Thomas Joseph Kendrick (26 November 1881 - 3 March 1972) was a British intelligence officer, operating under the code name "Colonel Wallace".

==Life==
Born in Cape Town, Kendrick grew up in Cape Colony and fought in the Second Boer War, going on to serve as a field intelligence officer in the First World War. From December 1925 to August 1938 he was based at the British Consulate in Vienna as 'station chief Europe' for the Secret Intelligence Service (SIS), also known as MI6 - its officers were given cover stories as employees of the Consulate's Passport Office.

Austria was annexed to Germany in the Anschluss of March 1938 and on 17 August that year Kendrick was visiting Freilassing in Bavaria when he was arrested for espionage by the Sicherheitsdienst. He was imprisoned in the Hotel Metropole, then the Vienna headquarters of the SS and Gestapo. The British Foreign Office intervened and on 20 August he was released and expelled from Austria, leading to the collapse of his intelligence network. The affair was reported in depth in German daily newspapers such as the Berliner Tageblatt, the Berliner Börsenzeitung and the Essen Nationalzeitung and also reached the international press.

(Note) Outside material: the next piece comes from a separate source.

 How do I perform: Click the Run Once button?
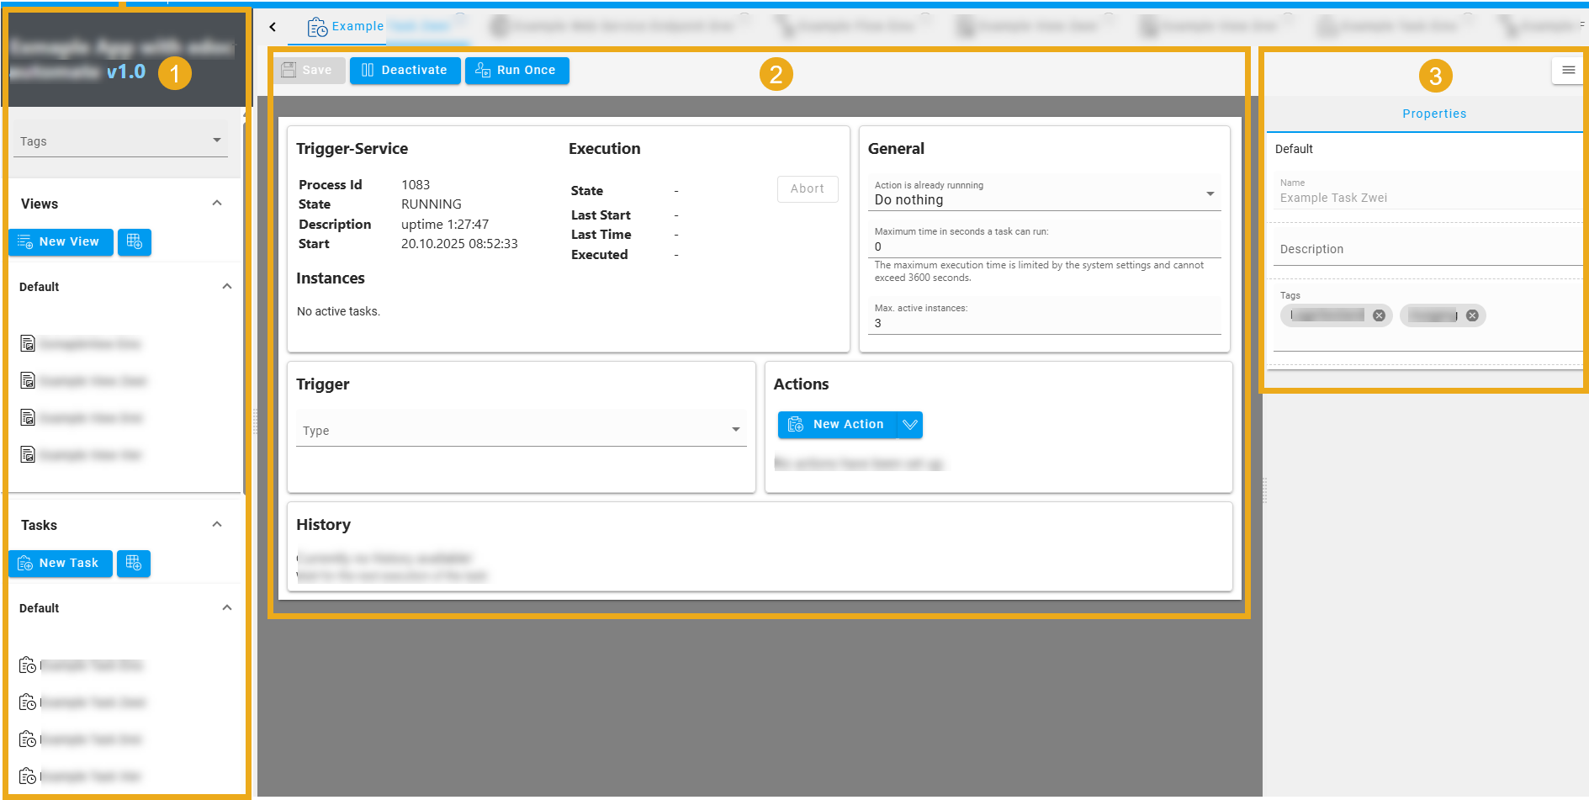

In the months before his arrest, Kendrick came into contact with Adolf Eichmann, who was then in charge of negotiating the expulsion of Viennese Jews and their acceptance by the British Mandate of Palestine. As "Passport Control Officer" and in conjunction with his intelligence activities, Kendrick and the other members of the Passport Office were able to grant entry permits to Palestine to a large number of Austrian Jews in summer 1938, estimated at around 10,000 people. A recent biography has thus named him "Vienna's Oskar Schindler".

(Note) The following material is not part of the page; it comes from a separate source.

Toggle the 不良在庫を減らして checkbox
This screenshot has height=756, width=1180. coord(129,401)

During the Second World War Kendrick organised a unit to set up secretly-bugged "M-Rooms" (mike rooms). Known as the Combined Services Detailed Interrogation Centre or CSDIC, it employed ex-patriat German and Italian intelligence officers to listen in on German and Italian prisoners-of-war in their bugged quarters and cells at three large country houses in the south-east of England converted to prisons: Trent Park in Middlesex, Latimer House, in Latimer, Buckinghamshire, and the Wilton Park Estate in Beaconsfield, also in Buckinghamshire. Kendrick was also assigned the task of using microphones to monitor and eavesdrop on Rudolf Hess after his flight to the UK in 1941.

In spring 1940 the Reichssicherheitshauptamt in Berlin assessed him to be a sensitive intelligence figure and he was thus placed on the Sonderfahndungsliste G.B., a list of those to be automatically arrested by the SS after a successful German invasion of Britain.

On 23 May 1945 he was awarded the Legion of Merit for his services to American intelligence. He worked for MI6 until his retirement in 1948. He died aged 90 in 1972 and is buried in the Municipal Cemetery in Weybridge, Surrey, where his wife Norah was also interred in 1977.